_SUPPLIED TEXT_:
::::
However, two other scientists, Ceiridwen Edwards and Ross Barnett, conducted a re-analysis of the same data. They said that the sample actually belonged to a Himalayan bear, a rare subspecies of the brown bear. Their study results were published in the Royal Society journal, Proceedings of the Royal Society B.
Another team of researchers, Ronald H. Pine and Eliécer E. Gutiérrez, also analyzed the DNA and also concluded that "there is no reason to believe that Sykes et al.'s two samples came from anything but ordinary brown bears."
And in 2017, yet another team of researchers analyzed nine "Yeti" specimens, including bone, tooth, skin, hair and fecal samples collected from monasteries, caves and other sites in the Himalayas and the Tibetan Plateau. They also collected samples from bears in the region and from animals elsewhere in the world.
::::
_MATERIAL SUPPLIED_:
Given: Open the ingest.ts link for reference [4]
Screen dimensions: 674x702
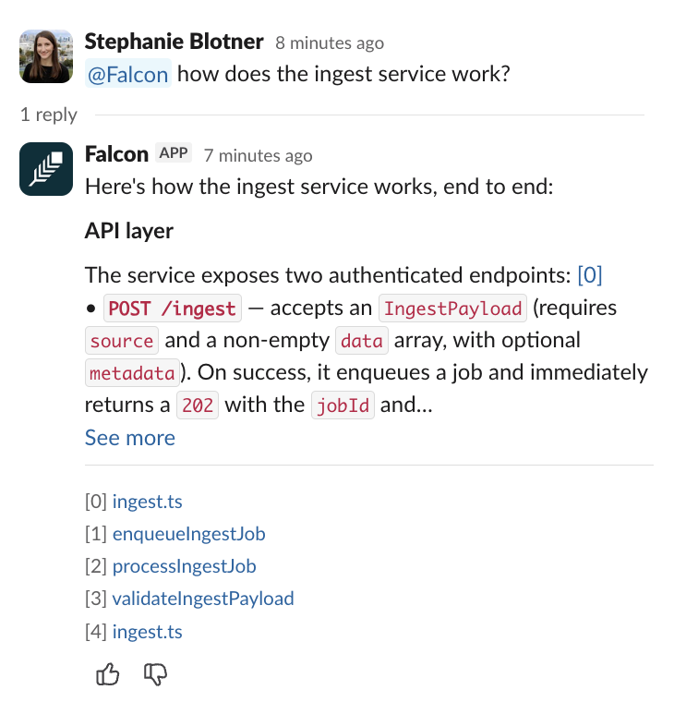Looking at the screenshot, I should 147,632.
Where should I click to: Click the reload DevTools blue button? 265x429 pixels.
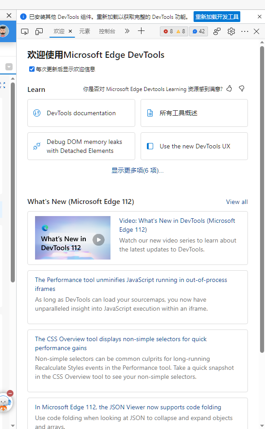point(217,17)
::::
_QUESTIONS ON THE MATERIAL_:
a) Quote the passage on Yeti DNA analyses word for word, everything from "And in 2017, yet" down to "in the world.".
b) According to the passage on Yeti DNA analyses, in which journal were the results of Ceiridwen Edwards and Ross Barnett published?
c) Carry on the passage on Yeti DNA analyses from the point where it stops.

_RESPONSES BY ITEM NUMBER_:
a)
And in 2017, yet another team of researchers analyzed nine "Yeti" specimens, including bone, tooth, skin, hair and fecal samples collected from monasteries, caves and other sites in the Himalayas and the Tibetan Plateau. They also collected samples from bears in the region and from animals elsewhere in the world.

b) Proceedings of the Royal Society B.

c)
Of the nine yeti samples, eight were from Asian black bears, Himalayan brown bears or Tibetan brown bears. The ninth was from a dog.
True believers undeterred
The lack of hard evidence despite decades of searches doesn't deter true believers; the fact that these mysterious creatures haven't been found is not taken as evidence that they don't exist, but instead how rare, reclusive, and elusive they are. Like Bigfoot, a single body would prove that the Yeti exist, though no amount of evidence can prove they don't exist. For that reason alone, these animals — real or not — will likely always be with us.
Additional reporting by Traci Pedersen, Live Science contributor.
- BBC: Is the Himalayan Yeti a real animal?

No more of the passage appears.